Afrique du Sud: réconciliation politique après les heurts au Parlement

En Afrique du Sud, l’ANC et l’opposition tentent d’enterrer la hache de guerre, après des heurts au Parlement la semaine dernière. La police anti-émeute a tenté d’évacuer de force des députés de l’opposition après un débat houleux qui a dégénéré en abus verbal et menace physique. Le scandale du financement de la résidence privée du chef de l’Etat avec de l’argent public était à l’origine de l’incident. Le vice-président du pays, Cyril Ramaphosa, a rencontré ce mardi 18 novembre les responsables de l’opposition.



« Nous devons travailler ensemble pour avoir un Parlement qui fonctionne et où nous nous respectons les uns, les autres », tel était le message, ce mardi matin, du vice-président Cyril Ramaphosa à l’issue d’une rencontre avec onze leaders de l’opposition et suite à des incidents violents, au Parlement, la semaine dernière.

L’opposition accuse les députés du parti au pouvoir, et notamment la présidente de l’Assemblée, de protéger le chef de l’Etat d’accusations de corruption dont il fait l’objet.

Ce mardi, le vice président Ramaphosa a semblé avoir fait quelques concessions. Il a notamment rappelé que l’exécutif a une responsabilité envers le Parlement.

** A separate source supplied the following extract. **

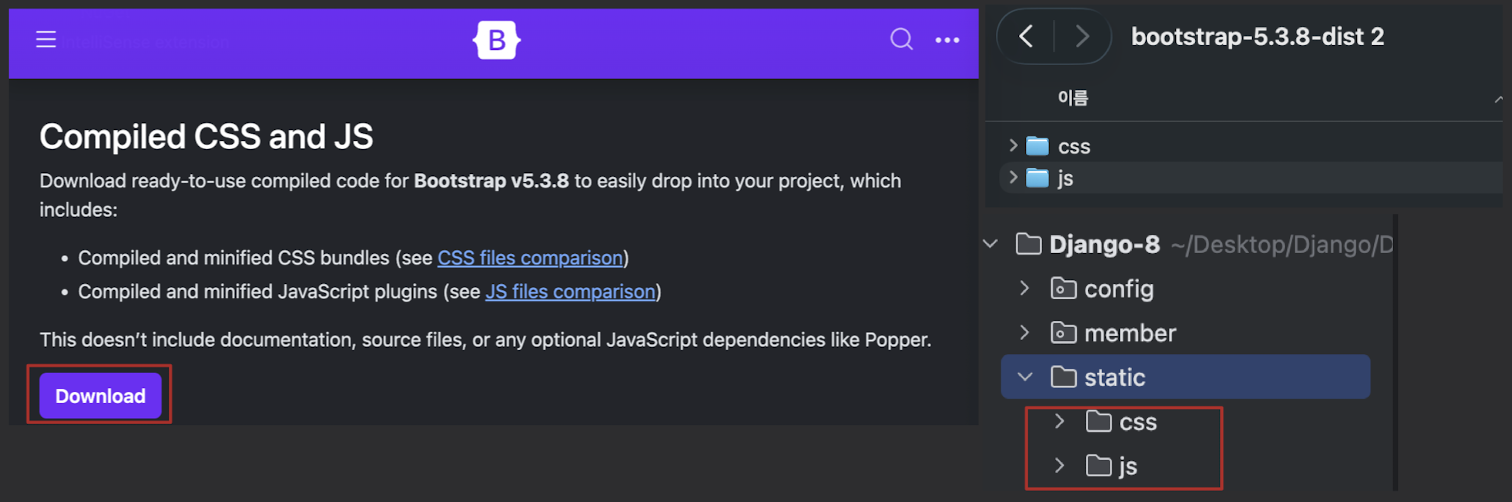Select the js folder icon in Finder
1512x502 pixels.
coord(1038,178)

« Au sujet du président venant devant le Parlement, nous nous sommes mis d’accord pour créer un climat propice pour que l’exécutif puisse venir rendre des comptes et répondre au Parlement », a-t-il précisé.

Cela veut-il dire que le président Zuma pourrait être rappelé pour expliquer les dépenses excessives d’argent public pour rénover sa résidence privée ? La polémique est au centre de tous les incidents au Parlement ces derniers mois.

En tout état de cause, ce mardi matin, l’opposition semblait satisfaite. Reste à voir comment vont réagir le président Jacob Zuma et ses fidèles.